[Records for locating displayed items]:

********************

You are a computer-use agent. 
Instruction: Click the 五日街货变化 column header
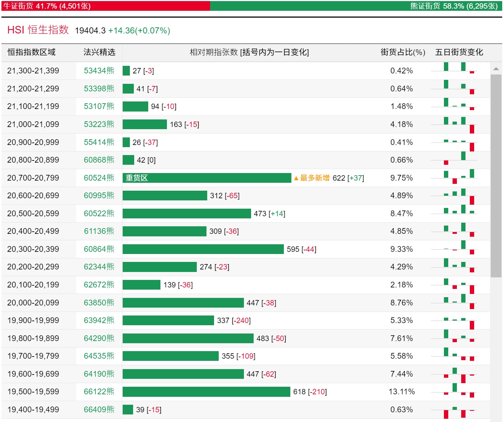tap(459, 53)
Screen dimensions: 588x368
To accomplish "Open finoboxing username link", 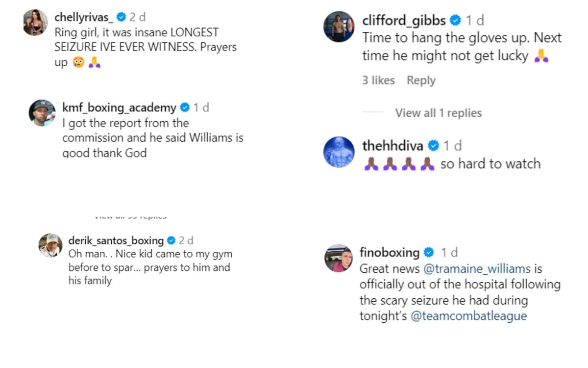I will [x=390, y=253].
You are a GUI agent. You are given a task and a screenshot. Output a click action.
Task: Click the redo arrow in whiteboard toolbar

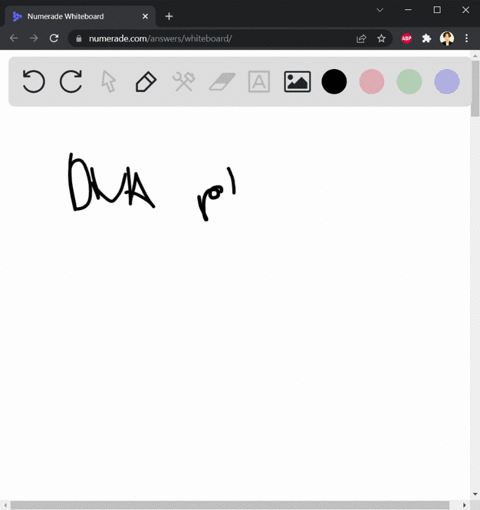tap(71, 81)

********************

[Work to be completed]: Please replace "whiteboard toolbar" with "drawing toolbar" in the lines starting with the line containing "You are a GUI" and going on through the end of the records. Change nothing else, and leave the pictures out of your answer.

[Answer for the task]:
You are a GUI agent. You are given a task and a screenshot. Output a click action.
Task: Click the redo arrow in drawing toolbar

tap(71, 81)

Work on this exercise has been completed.